Looking to have your own cut flower garden this year? Start with these 5 flowers and you'll be making bouquets before you know it!
these easy heat-loving beauties are PERFECT for the back of your garden! While I grow single-stemmed sunflowers on the farm for uniformity, I recommend branching varieties for the home garden, since they give you more flowers! If you don't want to worry about pollen falling all over your table, make sure you buy pollenless varieties. Don't worry, the bees still love the nectar. You can buy such a range of colors now too, so don't just limit yourself to the traditional yellow!

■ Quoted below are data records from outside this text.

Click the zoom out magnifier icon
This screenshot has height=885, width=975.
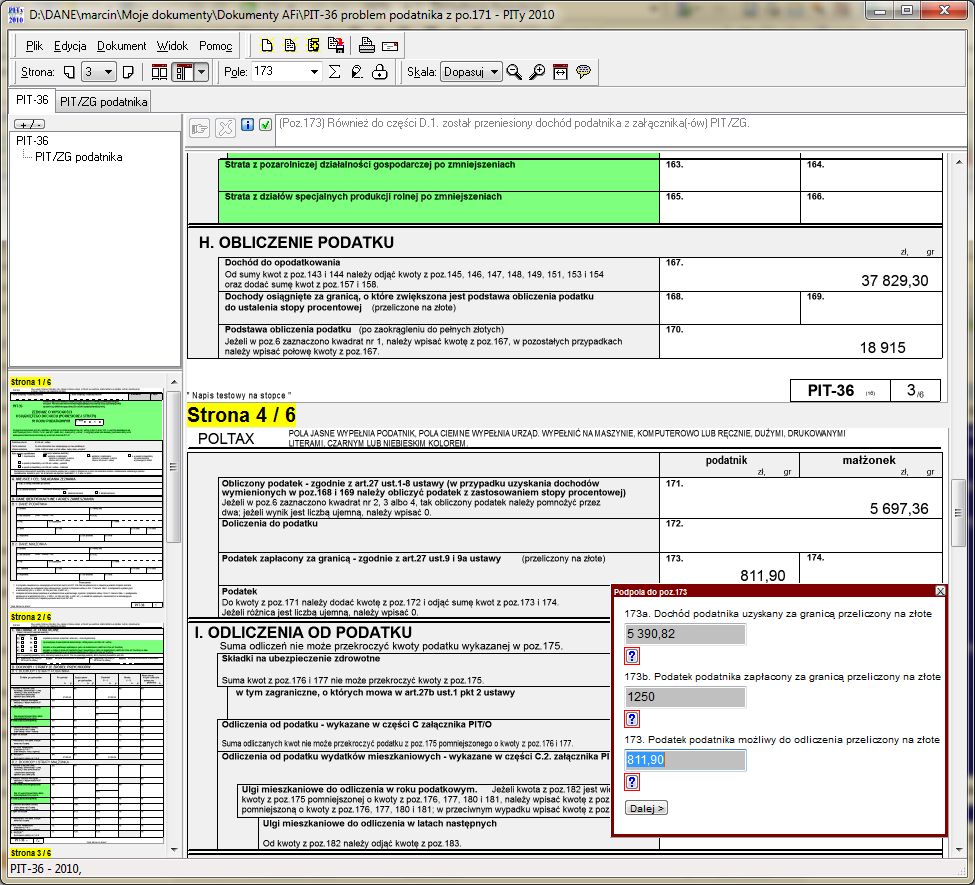pyautogui.click(x=514, y=72)
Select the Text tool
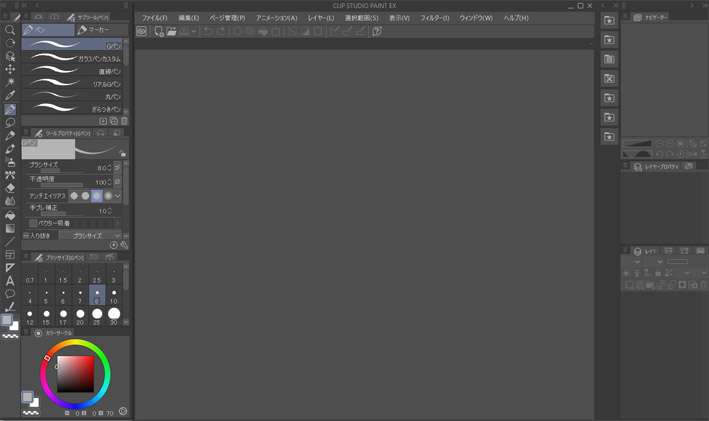The height and width of the screenshot is (421, 709). pyautogui.click(x=10, y=281)
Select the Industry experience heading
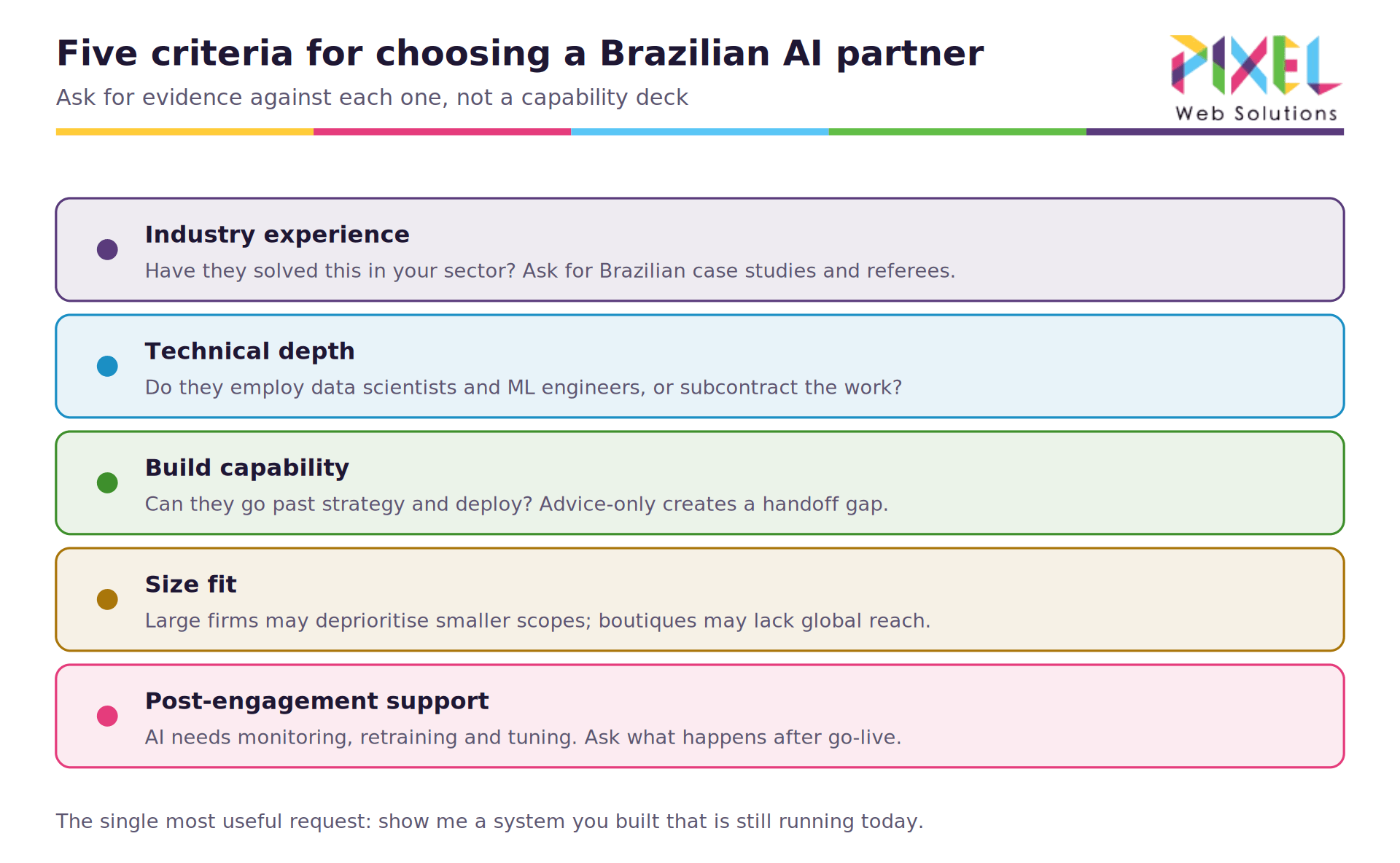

A true garden powerhouse, cosmos come in single and double blooms, and on the full spectrum of reds, from white to burgundy. You can also find bright light cosmos that are yellow and orange! One of my original garden flowers, cosmos can be harvested for their foliage and their flowers. Just make sure you keep on top of harvesting them, as they go to seed readily when not picked.
My all-time favorite flower, zinnias truly come in a full rainbow of colors and sizes. You can find seeds easily for basic varieties, but if you want HUGE flowers, go for benary's giant. OR, if you love the layers like I do, Oklahoma zinnias are small but SUPER ruffly. There's also the queen series if you're looking for an antique look. There's truly something for everyone with zinnias, and they are also a cut-and-come-again variety.
My favorite filler, statice is just as stunning dried as it is fresh! The colors are so saturated, and you can really play with your bouquet color schemes with all of the options! My favorites are white and purple. The white goes with everything, and the purple is a wonderful pop against sunflowers!
Also known as cockscomb, celosia comes in plume, supercrest, and dome varieties, giving a little something to everyone. Bouquets need a spike element, and the plume varieties are perfect for that! celosia also dries well, and branches a ton once you pinch it back!
These 5 flowers will reward you for continuously picking flowers for bouquets, and also readily produce seed once you stop harvesting, giving you the ability to save seed and begin again next season!
What flower do you have the most success with in your garden?